Infine, circa 1 miliardo è stato destinato al Reddito di Emergenza (REM), della cui introduzione si parlava già da marzo. La logica di questo ulteriore provvedimento è quella di fornire copertura a individui e nuclei familiari esclusi dalle misure precedentemente elencate e che, peraltro, non soddisfano i requisiti di accesso al RdC (ciò riguarda soprattutto i lavoratori stranieri regolarmente residenti dato che, come noto, sono necessari 10 anni di residenza in Italia per beneficiare del RdC). Tuttavia, sono stati previsti dei requisiti abbastanza stringenti: la residenza in Italia del componente familiare richiedente il beneficio; un reddito familiare inferiore al REM cui si ha diritto; un patrimonio mobiliare familiare inferiore a 10000 euro per il 2019, accresciuto di 5000 euro per ogni componente successivo al primo, fino ad un massimo di 20000 euro; un Isee inferiore a 15000 euro.

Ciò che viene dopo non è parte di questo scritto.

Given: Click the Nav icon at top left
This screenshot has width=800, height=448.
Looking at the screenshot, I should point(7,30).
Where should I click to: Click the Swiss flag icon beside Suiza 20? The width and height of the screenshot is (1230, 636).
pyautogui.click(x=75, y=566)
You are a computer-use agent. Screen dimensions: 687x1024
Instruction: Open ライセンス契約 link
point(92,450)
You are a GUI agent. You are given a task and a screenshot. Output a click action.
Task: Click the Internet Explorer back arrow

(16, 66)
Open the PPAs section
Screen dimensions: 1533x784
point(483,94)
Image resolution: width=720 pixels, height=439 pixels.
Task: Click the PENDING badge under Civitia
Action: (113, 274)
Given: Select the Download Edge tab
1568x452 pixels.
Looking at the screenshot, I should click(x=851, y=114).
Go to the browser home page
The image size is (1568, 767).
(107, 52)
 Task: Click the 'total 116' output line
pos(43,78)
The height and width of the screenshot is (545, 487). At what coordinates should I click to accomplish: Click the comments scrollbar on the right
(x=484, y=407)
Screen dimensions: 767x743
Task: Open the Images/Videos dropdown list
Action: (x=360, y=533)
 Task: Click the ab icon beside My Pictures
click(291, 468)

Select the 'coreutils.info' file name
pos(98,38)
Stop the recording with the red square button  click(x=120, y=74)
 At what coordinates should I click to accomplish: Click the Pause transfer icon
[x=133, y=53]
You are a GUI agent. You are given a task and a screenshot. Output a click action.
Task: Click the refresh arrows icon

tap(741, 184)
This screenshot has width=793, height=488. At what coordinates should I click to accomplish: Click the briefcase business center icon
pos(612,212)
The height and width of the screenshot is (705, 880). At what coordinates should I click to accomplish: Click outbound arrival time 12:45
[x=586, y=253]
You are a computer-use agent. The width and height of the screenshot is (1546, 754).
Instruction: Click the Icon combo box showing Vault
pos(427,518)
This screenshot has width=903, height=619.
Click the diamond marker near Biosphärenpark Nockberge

L’importo del nuovo REM è inoltre inferiore alle aspettative suscitate dalle dichiarazioni di esponenti del governo nel corso delle settimane precedenti: l’ammontare va infatti da un minimo di 400 euro (per individui single senza figli) ad un massimo di 800, che aumentano a 840 nel caso in cui nel nucleo familiare siano presenti persone con disabilità grave o non autosufficienza. D’altronde anche la cifra stanziata per il suo finanziamento è inferiore ai 3 miliardi di cui aveva parlato a inizio aprile la Ministra Catalfo.

Questa formulazione restrittiva del REM è stata oggetto di critiche da parte del Forum Disuguaglianze Diversità e dell’Alleanza Italiana per lo Sviluppo Sostenibile, come documenta De Ponte in questo stesso numero del Menabò. In particolare, piuttosto che cercare di erogare il reddito il più velocemente e al maggior numero di famiglie possibile, sono stati privilegiati gli obiettivi di prevenzione delle irregolarità e di contenimento della spesa tipici dei “tempi ordinari”, non tenendo conto dell’eccezionalità di questa situazione emergenziale.

Per concludere, si può senza dubbio affermare che il DL “Rilancio” rappresenti un ulteriore sforzo senza precedenti dal punto di vista finanziario, che mette l’Italia ai primi posti fra i Paesi europei per risorse destinate a contrastare le conseguenze economiche del Covid-19. Se a livello quantitativo non si poteva certo fare di più, a livello qualitativo e di tempistiche sarebbe stato possibile prendere altre strade. In un certo senso, si è persa l’occasione di rendere semplice e veloce la risposta alla pandemia scegliendo di creare nuovi strumenti – la cui efficacia è, peraltro, da dimostrare – invece di utilizzare quelli già esistenti (soprattutto il RdC), adattandoli all’emergenza. Una simile strategia avrebbe oltretutto consentito un notevole risparmio di tempo, che, come molti hanno dovuto imparare a loro spese, è la variabile più importante in una emergenza epocale come questa.